[Stored data entries]

* * * * * * *

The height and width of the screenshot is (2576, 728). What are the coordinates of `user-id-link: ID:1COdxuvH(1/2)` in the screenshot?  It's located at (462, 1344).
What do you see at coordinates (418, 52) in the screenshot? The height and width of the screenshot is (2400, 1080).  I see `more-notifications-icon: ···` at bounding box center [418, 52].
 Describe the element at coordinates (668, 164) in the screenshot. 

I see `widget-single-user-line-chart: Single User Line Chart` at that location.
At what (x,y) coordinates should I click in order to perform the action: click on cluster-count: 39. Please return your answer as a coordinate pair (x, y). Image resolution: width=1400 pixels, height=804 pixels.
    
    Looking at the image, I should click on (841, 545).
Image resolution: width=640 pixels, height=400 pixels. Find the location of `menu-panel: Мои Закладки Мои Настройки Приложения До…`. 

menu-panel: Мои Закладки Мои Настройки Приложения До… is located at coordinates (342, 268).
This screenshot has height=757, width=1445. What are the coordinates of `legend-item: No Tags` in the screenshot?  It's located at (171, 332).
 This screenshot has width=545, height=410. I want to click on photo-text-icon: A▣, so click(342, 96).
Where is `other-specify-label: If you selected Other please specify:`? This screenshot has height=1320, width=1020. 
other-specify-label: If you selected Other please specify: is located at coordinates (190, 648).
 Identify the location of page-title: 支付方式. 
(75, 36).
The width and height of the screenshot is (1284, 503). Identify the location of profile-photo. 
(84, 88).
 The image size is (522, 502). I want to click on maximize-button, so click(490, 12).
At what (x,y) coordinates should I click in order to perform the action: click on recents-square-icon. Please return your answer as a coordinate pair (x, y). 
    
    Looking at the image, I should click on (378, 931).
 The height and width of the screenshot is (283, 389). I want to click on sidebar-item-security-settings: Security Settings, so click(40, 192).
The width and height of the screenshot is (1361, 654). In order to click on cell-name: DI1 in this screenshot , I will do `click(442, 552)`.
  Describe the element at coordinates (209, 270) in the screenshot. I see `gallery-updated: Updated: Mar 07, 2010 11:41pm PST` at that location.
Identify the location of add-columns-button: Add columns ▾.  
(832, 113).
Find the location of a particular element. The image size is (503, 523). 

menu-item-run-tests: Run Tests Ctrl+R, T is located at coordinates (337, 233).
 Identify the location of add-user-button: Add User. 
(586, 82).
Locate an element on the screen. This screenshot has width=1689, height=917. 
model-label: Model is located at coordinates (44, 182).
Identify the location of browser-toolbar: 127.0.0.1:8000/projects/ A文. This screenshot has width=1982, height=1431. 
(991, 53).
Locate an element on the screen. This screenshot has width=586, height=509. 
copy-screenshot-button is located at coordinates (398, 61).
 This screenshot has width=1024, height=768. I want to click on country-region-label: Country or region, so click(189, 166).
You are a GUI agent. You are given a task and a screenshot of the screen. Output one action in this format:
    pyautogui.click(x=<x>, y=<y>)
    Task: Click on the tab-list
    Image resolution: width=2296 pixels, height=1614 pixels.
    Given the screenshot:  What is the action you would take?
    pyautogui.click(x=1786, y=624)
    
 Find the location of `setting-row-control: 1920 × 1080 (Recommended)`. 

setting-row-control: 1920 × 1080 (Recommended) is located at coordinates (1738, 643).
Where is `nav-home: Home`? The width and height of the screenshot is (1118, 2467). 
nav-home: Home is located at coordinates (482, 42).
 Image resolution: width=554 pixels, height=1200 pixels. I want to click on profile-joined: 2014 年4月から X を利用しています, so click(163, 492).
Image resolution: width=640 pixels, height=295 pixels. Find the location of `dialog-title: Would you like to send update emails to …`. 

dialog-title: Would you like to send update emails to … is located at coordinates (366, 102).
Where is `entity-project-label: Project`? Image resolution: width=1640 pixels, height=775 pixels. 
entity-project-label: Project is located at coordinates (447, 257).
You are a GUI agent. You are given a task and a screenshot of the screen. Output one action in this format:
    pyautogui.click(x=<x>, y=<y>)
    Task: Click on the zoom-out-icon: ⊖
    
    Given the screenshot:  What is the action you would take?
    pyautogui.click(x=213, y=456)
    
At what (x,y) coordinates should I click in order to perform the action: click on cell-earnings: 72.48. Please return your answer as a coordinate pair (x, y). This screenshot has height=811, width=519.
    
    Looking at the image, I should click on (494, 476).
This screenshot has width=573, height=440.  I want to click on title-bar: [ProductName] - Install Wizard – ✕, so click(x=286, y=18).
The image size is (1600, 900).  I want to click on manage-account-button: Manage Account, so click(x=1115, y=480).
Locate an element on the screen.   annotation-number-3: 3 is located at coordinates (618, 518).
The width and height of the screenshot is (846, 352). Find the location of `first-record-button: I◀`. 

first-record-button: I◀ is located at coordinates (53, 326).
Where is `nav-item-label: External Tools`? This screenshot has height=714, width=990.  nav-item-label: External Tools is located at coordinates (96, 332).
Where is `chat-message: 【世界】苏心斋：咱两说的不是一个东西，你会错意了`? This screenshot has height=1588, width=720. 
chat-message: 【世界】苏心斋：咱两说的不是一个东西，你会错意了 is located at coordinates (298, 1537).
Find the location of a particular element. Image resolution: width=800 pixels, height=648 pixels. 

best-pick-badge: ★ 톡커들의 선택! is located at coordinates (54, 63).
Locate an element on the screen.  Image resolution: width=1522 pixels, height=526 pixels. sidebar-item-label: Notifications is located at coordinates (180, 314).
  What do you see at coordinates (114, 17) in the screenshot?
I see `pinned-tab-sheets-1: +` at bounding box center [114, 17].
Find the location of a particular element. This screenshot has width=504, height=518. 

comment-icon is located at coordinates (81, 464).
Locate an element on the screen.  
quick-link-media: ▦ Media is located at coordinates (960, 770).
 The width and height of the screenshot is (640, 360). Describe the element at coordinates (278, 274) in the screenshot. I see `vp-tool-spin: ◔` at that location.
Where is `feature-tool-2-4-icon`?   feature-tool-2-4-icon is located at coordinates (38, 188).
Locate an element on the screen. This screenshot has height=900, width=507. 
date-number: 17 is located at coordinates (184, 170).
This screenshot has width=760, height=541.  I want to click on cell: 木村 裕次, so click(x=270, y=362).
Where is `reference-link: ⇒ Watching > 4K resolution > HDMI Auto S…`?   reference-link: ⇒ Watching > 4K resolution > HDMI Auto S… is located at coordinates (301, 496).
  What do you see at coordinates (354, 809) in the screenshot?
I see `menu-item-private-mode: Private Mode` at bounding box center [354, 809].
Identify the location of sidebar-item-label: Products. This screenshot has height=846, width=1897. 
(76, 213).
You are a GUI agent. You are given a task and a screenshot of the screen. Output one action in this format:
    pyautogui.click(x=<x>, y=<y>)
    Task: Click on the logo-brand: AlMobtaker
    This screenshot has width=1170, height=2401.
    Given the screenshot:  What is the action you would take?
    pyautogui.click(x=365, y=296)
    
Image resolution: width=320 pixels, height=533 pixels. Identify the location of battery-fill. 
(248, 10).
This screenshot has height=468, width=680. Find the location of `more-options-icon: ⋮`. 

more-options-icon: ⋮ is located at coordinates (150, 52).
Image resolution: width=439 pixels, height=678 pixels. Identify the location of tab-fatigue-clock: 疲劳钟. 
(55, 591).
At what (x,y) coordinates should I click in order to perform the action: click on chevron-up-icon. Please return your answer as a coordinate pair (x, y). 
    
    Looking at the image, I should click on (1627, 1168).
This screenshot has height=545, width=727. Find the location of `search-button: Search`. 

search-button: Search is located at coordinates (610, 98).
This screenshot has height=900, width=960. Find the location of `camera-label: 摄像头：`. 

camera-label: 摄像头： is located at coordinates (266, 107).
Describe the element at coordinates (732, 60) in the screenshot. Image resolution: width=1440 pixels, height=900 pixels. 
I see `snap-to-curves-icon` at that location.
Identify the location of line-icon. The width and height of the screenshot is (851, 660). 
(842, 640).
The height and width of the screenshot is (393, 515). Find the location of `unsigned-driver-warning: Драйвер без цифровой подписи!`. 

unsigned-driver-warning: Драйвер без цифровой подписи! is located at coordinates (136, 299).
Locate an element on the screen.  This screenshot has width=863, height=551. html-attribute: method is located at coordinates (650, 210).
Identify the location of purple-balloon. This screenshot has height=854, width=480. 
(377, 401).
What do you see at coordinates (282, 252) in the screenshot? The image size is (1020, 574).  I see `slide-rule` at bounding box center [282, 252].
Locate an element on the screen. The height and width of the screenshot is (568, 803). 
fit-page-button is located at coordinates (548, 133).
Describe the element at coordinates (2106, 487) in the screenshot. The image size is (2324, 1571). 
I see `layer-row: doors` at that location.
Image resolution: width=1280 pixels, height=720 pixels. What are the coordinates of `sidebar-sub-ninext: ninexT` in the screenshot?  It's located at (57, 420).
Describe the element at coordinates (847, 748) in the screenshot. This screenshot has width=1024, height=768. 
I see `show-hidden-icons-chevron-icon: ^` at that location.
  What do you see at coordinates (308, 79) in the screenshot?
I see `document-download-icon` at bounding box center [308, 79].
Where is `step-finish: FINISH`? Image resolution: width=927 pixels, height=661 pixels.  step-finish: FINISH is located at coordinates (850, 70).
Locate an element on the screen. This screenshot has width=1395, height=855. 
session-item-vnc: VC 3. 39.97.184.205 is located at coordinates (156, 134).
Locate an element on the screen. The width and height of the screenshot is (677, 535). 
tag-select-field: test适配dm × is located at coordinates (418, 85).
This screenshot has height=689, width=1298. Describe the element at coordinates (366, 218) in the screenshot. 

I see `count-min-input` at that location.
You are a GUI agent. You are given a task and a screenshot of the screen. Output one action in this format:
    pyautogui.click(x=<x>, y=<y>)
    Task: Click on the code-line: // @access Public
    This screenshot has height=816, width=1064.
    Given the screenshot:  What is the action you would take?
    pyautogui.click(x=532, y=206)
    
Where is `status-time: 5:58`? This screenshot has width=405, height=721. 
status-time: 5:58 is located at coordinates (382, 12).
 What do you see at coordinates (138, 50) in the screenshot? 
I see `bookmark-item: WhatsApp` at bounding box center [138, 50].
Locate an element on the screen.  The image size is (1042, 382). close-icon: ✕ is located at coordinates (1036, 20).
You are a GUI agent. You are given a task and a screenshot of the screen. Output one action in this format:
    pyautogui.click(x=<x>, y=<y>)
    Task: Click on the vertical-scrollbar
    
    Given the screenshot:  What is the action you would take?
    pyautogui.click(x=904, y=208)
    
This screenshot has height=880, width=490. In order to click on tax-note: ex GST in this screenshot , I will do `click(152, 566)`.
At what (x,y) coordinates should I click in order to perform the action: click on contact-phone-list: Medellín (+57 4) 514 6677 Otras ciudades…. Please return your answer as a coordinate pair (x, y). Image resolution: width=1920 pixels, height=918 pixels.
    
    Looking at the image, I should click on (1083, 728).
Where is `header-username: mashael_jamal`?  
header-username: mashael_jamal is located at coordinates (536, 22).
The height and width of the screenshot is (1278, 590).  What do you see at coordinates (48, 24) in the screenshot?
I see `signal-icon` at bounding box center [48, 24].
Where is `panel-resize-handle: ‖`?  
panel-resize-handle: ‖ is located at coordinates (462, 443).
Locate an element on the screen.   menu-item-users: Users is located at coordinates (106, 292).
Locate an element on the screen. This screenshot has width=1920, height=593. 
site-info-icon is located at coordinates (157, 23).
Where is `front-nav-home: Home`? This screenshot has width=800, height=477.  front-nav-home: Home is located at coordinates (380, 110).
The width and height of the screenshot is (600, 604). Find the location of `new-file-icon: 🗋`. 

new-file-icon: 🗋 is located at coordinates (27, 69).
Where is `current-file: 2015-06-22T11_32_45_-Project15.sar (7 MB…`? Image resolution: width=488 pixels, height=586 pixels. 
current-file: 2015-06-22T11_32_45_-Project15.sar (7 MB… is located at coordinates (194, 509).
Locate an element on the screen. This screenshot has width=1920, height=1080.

* * * * * * *

Return the stretch of the listing from the line containing "has width=586, height=509." through the line containing "setting-row-control: 1920 × 1080 (Recommended) is", unchanged.

Locate an element on the screen. This screenshot has width=586, height=509. 
copy-screenshot-button is located at coordinates (398, 61).
 This screenshot has width=1024, height=768. I want to click on country-region-label: Country or region, so click(189, 166).
You are a GUI agent. You are given a task and a screenshot of the screen. Output one action in this format:
    pyautogui.click(x=<x>, y=<y>)
    Task: Click on the tab-list
    Image resolution: width=2296 pixels, height=1614 pixels.
    Given the screenshot:  What is the action you would take?
    pyautogui.click(x=1786, y=624)
    
 Find the location of `setting-row-control: 1920 × 1080 (Recommended)`. 

setting-row-control: 1920 × 1080 (Recommended) is located at coordinates (1738, 643).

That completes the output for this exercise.